The formulae and concepts used here are:

p=mv,
change in p in time Dt is the impulse FDt.

The vector momentum is always conserved in isolated systems.

1. The total momentum before the dive = 0, which = the total after the dive. The mv_raft must be equal and opposite to the mv_diver (Newton's third law).

2. The only way to conserve both momentum and energy (in an elastic head-on collision) is if the second ball carries off all the momentum and the first ball remains at rest.

3. Depending on the sophistication of the reader/writer of this question, the answer is either (a) or (c). In all real collisions (except between some elementary particles) some energy always goes into heat and vibrations.

5. The change in momentum is 1.5 N*s, so the force is 1.5/0.025 N.

7. One can use dimensional analysis for this one. Notice that 4.5 g/s times 80 m/s has the units grams*meters/sec², which is mass*accel. So the answer is 4.5*80/400 = 0.9 m/s².

The "physics class" solution is:
Every second, the change in momentum (impulse, =FDt) is 0.0045kg * 80m/s, so the force applied = Dp/Dt = 0.36 N, and the resulting acceleration is F/m = 0.9 m/s*s.

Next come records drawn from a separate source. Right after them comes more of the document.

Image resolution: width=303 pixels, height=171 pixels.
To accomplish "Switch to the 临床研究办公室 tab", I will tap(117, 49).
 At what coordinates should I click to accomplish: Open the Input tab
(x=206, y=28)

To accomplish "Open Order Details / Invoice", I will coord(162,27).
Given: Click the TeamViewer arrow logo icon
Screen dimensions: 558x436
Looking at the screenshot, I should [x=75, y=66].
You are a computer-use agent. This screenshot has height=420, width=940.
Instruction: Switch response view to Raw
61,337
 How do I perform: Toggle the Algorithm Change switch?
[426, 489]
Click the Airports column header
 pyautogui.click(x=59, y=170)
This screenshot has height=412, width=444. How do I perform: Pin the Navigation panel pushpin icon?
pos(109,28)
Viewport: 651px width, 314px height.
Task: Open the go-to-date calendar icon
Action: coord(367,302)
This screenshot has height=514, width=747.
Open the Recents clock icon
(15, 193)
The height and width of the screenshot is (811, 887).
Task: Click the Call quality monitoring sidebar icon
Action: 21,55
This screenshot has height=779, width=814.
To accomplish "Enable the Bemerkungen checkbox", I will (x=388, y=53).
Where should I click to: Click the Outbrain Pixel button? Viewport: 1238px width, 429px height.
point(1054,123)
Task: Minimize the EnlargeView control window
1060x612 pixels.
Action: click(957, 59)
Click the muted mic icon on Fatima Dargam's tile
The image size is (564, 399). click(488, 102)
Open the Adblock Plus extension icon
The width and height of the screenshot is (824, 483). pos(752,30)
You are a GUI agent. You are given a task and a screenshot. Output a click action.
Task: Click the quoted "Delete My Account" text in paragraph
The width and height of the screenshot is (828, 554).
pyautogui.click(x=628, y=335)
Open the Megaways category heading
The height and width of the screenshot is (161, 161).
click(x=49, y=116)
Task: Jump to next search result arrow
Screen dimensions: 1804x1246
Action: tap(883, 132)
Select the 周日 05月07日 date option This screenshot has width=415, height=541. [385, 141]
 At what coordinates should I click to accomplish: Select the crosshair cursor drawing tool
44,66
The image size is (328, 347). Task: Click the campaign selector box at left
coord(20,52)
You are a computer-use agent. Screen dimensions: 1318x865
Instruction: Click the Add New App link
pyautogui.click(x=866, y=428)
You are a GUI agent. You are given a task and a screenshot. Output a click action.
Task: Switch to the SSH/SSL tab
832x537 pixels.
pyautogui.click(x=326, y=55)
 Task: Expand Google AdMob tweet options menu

8. The change in air-momentum every second is m*40, so the force is m*40/1 (the /1 sec keeps the proper units) which must be equal to m_copterg.

9. We are given BOTH the angle AND the speed of of ball#1 after the collision.
In class I did not read the problem carefully enough!
Given the after-speed, we do not need conservation of energy.
Ball#1 has positive 2.17 m/s y-motion.
The balls must have equal and opposite y-components of velocity, (since there was no y-momentum to begin with), so Ball#2 has negative 2.17 m/s y-motion. After the collision, the sum of the two x-momenta must equal the initial x-momentum. Since the two masses are equal, the sum of the x-velocities must equal the initial x-velocity of 5 m/s. Ball#1 has x-motion positive 3.77 m/s, so Ball#2 has x-motion 1.23 m/s. Now we know both components of the 2nd ball's post-collision velocity. Pythagoras and tangents will provide the answer.